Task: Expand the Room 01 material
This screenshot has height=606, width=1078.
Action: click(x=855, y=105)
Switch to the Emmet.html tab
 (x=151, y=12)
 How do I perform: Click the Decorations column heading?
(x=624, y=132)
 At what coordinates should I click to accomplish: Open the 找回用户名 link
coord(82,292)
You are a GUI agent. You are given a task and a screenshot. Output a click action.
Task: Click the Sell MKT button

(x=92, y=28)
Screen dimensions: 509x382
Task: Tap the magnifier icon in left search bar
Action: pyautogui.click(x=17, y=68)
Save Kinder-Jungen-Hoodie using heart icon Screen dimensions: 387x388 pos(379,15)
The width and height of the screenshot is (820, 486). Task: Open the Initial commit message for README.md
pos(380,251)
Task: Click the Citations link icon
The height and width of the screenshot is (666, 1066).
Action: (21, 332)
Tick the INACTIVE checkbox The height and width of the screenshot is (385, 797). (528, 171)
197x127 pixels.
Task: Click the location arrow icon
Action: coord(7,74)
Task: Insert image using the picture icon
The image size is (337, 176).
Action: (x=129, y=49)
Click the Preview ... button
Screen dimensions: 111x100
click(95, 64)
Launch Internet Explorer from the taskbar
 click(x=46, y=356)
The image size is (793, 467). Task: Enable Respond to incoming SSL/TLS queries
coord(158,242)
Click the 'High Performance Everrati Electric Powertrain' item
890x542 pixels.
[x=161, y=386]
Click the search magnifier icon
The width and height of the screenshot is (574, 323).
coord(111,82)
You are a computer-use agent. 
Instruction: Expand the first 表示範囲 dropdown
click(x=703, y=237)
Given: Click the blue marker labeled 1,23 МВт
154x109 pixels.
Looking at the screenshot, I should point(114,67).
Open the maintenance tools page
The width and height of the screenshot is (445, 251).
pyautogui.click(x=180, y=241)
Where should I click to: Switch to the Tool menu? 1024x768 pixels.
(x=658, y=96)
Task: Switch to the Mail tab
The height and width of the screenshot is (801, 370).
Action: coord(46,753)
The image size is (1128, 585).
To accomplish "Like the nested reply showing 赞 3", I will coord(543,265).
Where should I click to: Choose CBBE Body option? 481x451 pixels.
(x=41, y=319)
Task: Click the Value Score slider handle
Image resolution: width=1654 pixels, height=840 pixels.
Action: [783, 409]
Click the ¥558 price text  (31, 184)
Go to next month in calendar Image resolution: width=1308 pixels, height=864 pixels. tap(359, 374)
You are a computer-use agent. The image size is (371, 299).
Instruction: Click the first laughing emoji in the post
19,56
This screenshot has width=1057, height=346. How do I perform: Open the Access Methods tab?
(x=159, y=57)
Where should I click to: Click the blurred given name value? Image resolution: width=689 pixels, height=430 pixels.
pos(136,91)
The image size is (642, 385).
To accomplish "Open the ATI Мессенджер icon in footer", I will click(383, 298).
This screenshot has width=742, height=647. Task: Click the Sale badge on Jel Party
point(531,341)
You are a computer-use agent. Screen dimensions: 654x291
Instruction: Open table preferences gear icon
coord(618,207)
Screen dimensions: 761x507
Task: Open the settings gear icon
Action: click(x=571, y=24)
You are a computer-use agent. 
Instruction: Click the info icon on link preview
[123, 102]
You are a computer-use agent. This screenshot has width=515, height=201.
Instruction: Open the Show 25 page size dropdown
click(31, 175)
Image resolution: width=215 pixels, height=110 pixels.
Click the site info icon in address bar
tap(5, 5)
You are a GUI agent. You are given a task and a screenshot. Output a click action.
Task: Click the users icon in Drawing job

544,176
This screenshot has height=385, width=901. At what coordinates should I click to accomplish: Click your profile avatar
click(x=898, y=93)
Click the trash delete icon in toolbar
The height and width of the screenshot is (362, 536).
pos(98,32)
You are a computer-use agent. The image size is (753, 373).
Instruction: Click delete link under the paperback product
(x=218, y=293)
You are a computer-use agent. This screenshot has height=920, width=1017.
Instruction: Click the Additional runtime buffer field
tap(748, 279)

-*-

◆ The task
Copy all of the lines above verbatim.

◆ Exercise answer
Task: Expand the Room 01 material
This screenshot has height=606, width=1078.
Action: click(x=855, y=105)
Switch to the Emmet.html tab
 (x=151, y=12)
 How do I perform: Click the Decorations column heading?
(x=624, y=132)
 At what coordinates should I click to accomplish: Open the 找回用户名 link
coord(82,292)
You are a GUI agent. You are given a task and a screenshot. Output a click action.
Task: Click the Sell MKT button

(x=92, y=28)
Screen dimensions: 509x382
Task: Tap the magnifier icon in left search bar
Action: pyautogui.click(x=17, y=68)
Save Kinder-Jungen-Hoodie using heart icon Screen dimensions: 387x388 pos(379,15)
The width and height of the screenshot is (820, 486). Task: Open the Initial commit message for README.md
pos(380,251)
Task: Click the Citations link icon
The height and width of the screenshot is (666, 1066).
Action: (21, 332)
Tick the INACTIVE checkbox The height and width of the screenshot is (385, 797). (528, 171)
197x127 pixels.
Task: Click the location arrow icon
Action: coord(7,74)
Task: Insert image using the picture icon
The image size is (337, 176).
Action: (x=129, y=49)
Click the Preview ... button
Screen dimensions: 111x100
click(95, 64)
Launch Internet Explorer from the taskbar
 click(x=46, y=356)
The image size is (793, 467). Task: Enable Respond to incoming SSL/TLS queries
coord(158,242)
Click the 'High Performance Everrati Electric Powertrain' item
890x542 pixels.
[x=161, y=386]
Click the search magnifier icon
The width and height of the screenshot is (574, 323).
coord(111,82)
You are a computer-use agent. 
Instruction: Expand the first 表示範囲 dropdown
click(x=703, y=237)
Given: Click the blue marker labeled 1,23 МВт
154x109 pixels.
Looking at the screenshot, I should point(114,67).
Open the maintenance tools page
The width and height of the screenshot is (445, 251).
pyautogui.click(x=180, y=241)
Where should I click to: Switch to the Tool menu? 1024x768 pixels.
(x=658, y=96)
Task: Switch to the Mail tab
The height and width of the screenshot is (801, 370).
Action: coord(46,753)
The image size is (1128, 585).
To accomplish "Like the nested reply showing 赞 3", I will coord(543,265).
Where should I click to: Choose CBBE Body option? 481x451 pixels.
(x=41, y=319)
Task: Click the Value Score slider handle
Image resolution: width=1654 pixels, height=840 pixels.
Action: [783, 409]
Click the ¥558 price text  (31, 184)
Go to next month in calendar Image resolution: width=1308 pixels, height=864 pixels. tap(359, 374)
You are a computer-use agent. The image size is (371, 299).
Instruction: Click the first laughing emoji in the post
19,56
This screenshot has width=1057, height=346. How do I perform: Open the Access Methods tab?
(x=159, y=57)
Where should I click to: Click the blurred given name value? Image resolution: width=689 pixels, height=430 pixels.
pos(136,91)
The image size is (642, 385).
To accomplish "Open the ATI Мессенджер icon in footer", I will click(383, 298).
This screenshot has width=742, height=647. Task: Click the Sale badge on Jel Party
point(531,341)
You are a computer-use agent. Screen dimensions: 654x291
Instruction: Open table preferences gear icon
coord(618,207)
Screen dimensions: 761x507
Task: Open the settings gear icon
Action: click(x=571, y=24)
You are a computer-use agent. 
Instruction: Click the info icon on link preview
[123, 102]
You are a computer-use agent. This screenshot has width=515, height=201.
Instruction: Open the Show 25 page size dropdown
click(31, 175)
Image resolution: width=215 pixels, height=110 pixels.
Click the site info icon in address bar
tap(5, 5)
You are a GUI agent. You are given a task and a screenshot. Output a click action.
Task: Click the users icon in Drawing job

544,176
This screenshot has height=385, width=901. At what coordinates should I click to accomplish: Click your profile avatar
click(x=898, y=93)
Click the trash delete icon in toolbar
The height and width of the screenshot is (362, 536).
pos(98,32)
You are a computer-use agent. The image size is (753, 373).
Instruction: Click delete link under the paperback product
(x=218, y=293)
You are a computer-use agent. This screenshot has height=920, width=1017.
Instruction: Click the Additional runtime buffer field
tap(748, 279)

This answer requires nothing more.